LOCKPORT, LA, USA
SSGT, C CO, 1ST BN, 9TH MAR, ( RCT-1, I MEF FWD), 2D MAR DIV, CAMP LEJEUNE, NC
BALAD, IRAQ 07/15/2008
“He was the glue that kept his squad together,” said a fellow Marine deployed in New Orleans who knew Dupre during his 10-year career and who was in charge of escorting the fallen fighter’s remains in Louisiana. “Gaining intel to provide to his Marines was what got him killed.” He died on July 15, 2008 in Anbar Province while serving in support of Operation Iraqi Freedom.
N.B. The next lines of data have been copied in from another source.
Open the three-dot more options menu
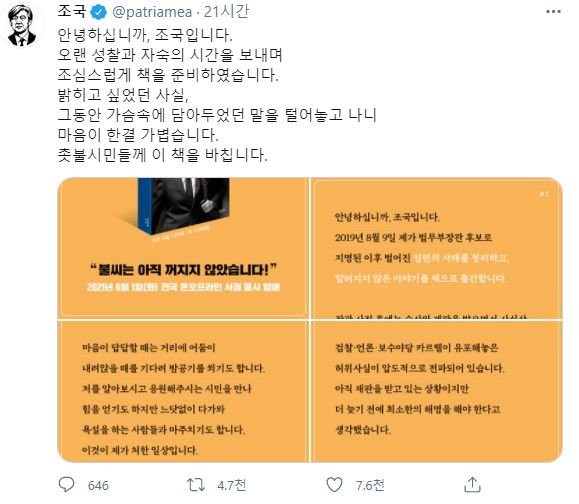This screenshot has height=504, width=579. point(553,12)
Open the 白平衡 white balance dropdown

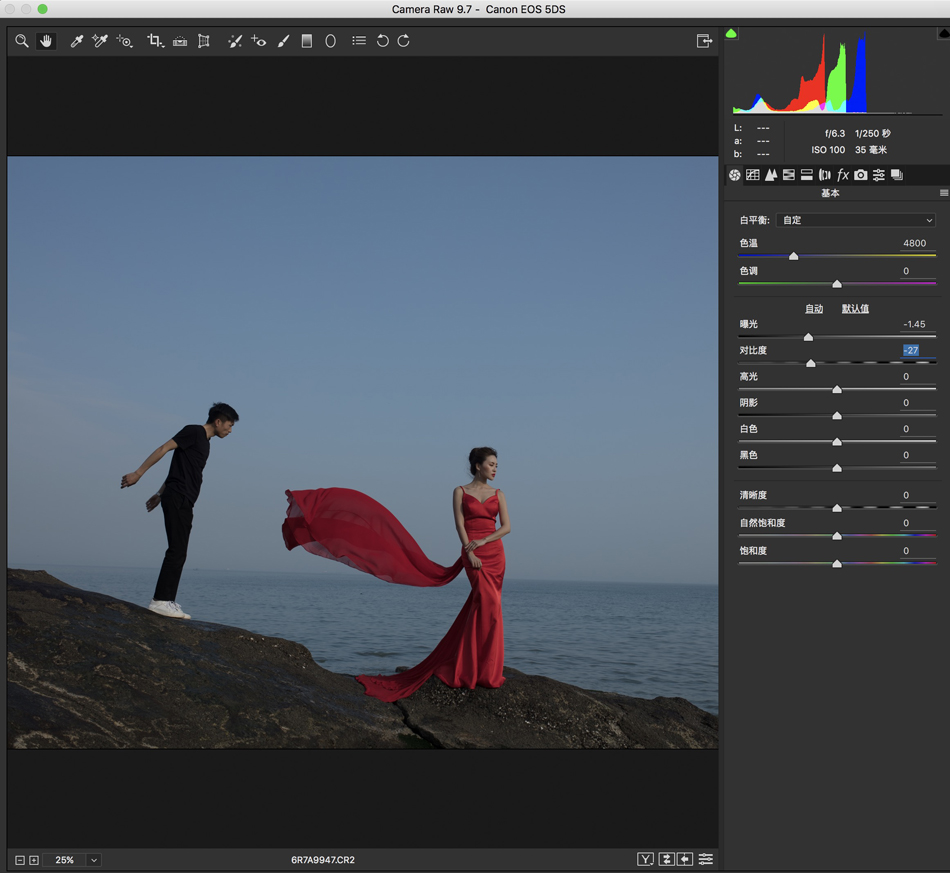coord(856,220)
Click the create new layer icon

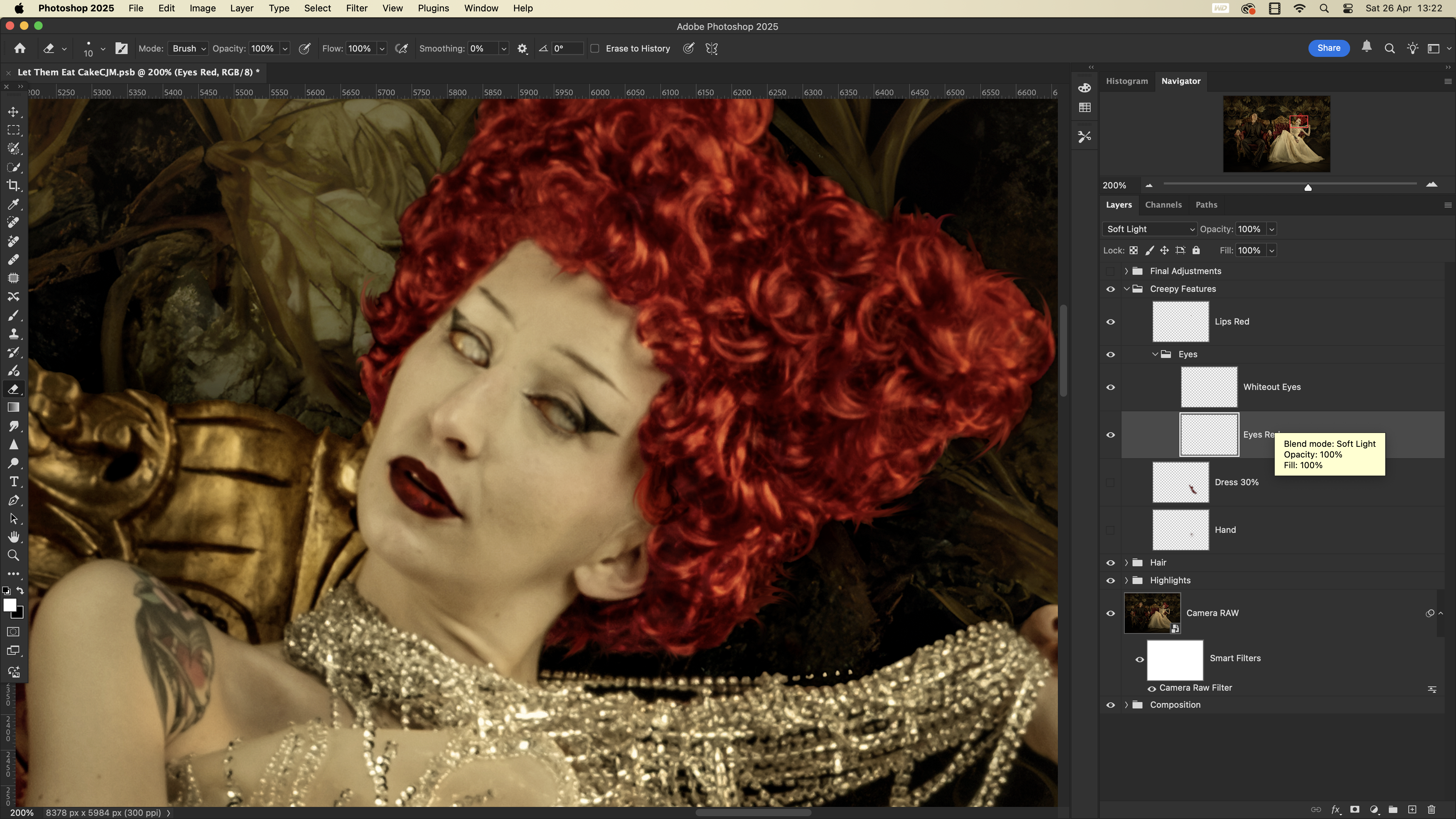tap(1412, 809)
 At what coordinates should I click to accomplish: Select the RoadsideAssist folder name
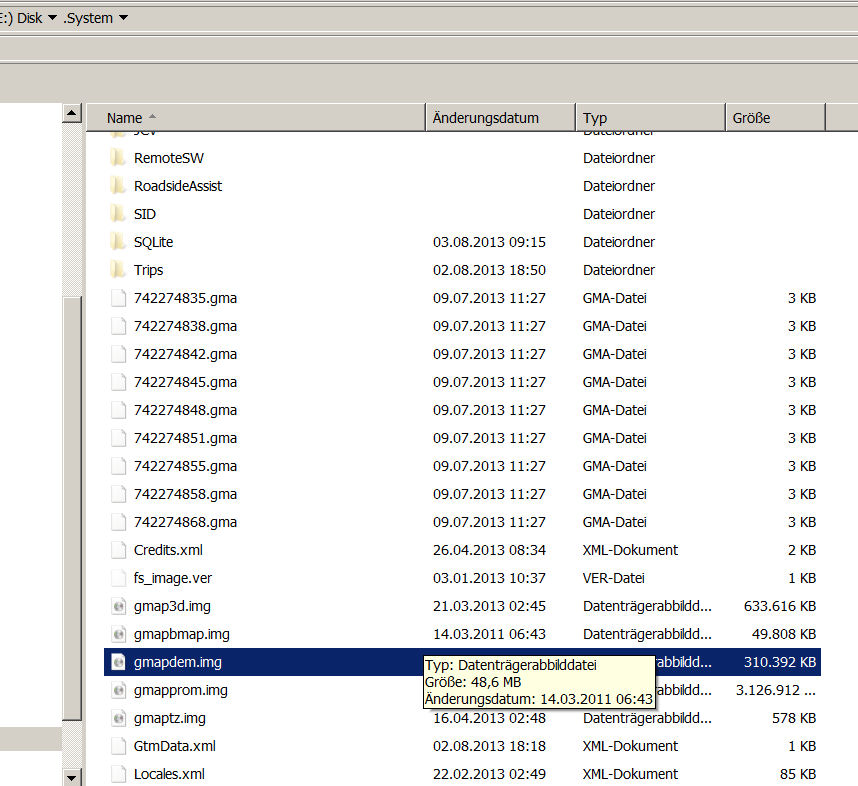(178, 186)
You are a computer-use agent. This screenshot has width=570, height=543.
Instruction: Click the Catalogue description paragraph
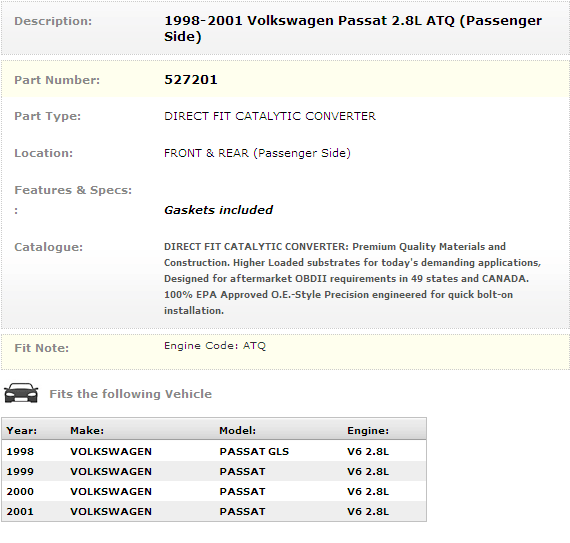(352, 278)
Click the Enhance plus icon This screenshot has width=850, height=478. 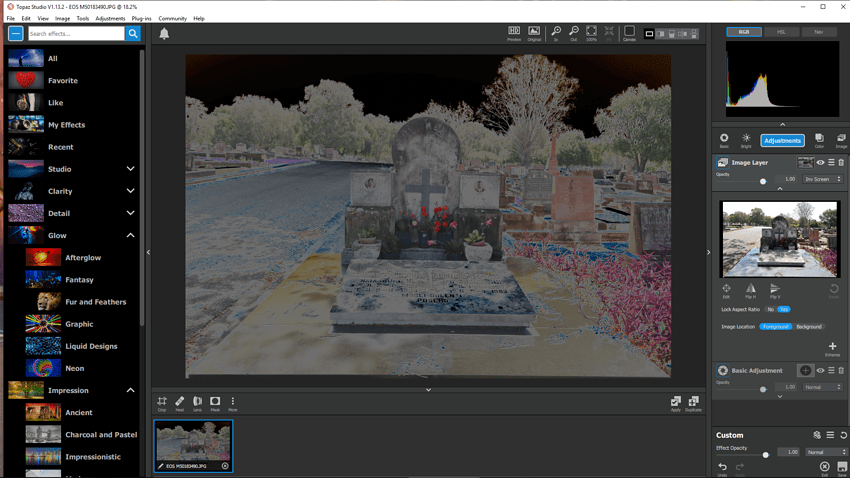tap(832, 347)
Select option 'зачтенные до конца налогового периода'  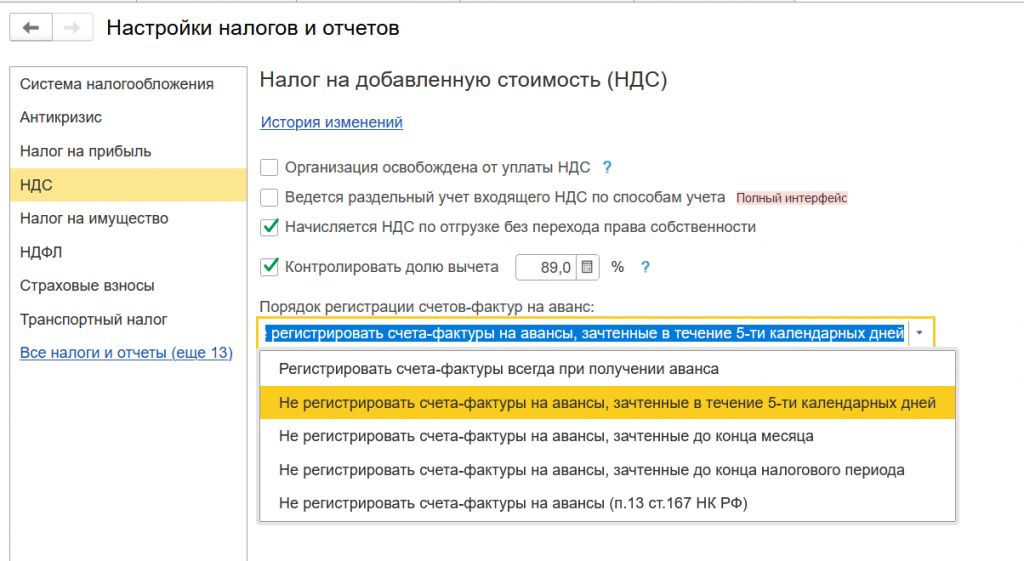pos(592,470)
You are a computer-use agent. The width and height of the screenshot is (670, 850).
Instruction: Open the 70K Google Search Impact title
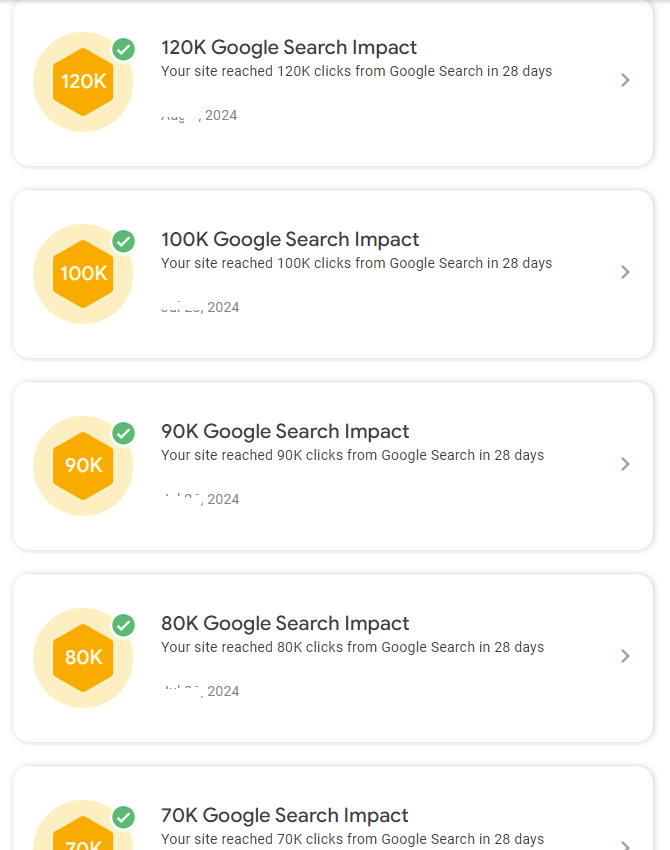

Dupre grew up in Lockport, raised by his grandmother, Hilda Triche Dupre, who said, “He always loved the Marines.” While a student at Central Lafourche High School, he knew early on that he was headed for a military career. He was an active member of the school’s Junior ROTC and joined up immediately after graduation.
“He was a perfectionist,” said Kenneth Dupre, the Marine’s “parrain,” or godfather. In drill competitions while performing the manual of arms, if there was a potential of a tied score, he would perform the drill routine blindfolded, Kenneth Dupre said.
He knew right away he was going to be infantry. Danny’s first assignment was the Marine Corps’ elite silent-drill platoon. He worked his way up through the ranks. He did what he wanted to do, and that’s how he lived his life. He wasn’t afraid of anything and he loved serving his country. He served four overseas deployments in Iraq as well as Afghanistan. This bayou boy raised into a military man and a leader of Marines will be missed by many who remembered him from high-school years at Central Lafourche, where he was a spit-and-polish member of the Junior ROTC’s drill team.
His wife, Crystal, lives in Jacksonville, Fla., with their 3-year-old son, Daniel Dupre. The Marine’s own mother, Joycelyn Dupre, died at the age of 28 when he was very young, which is the reason, his grandmother said, that she raised him.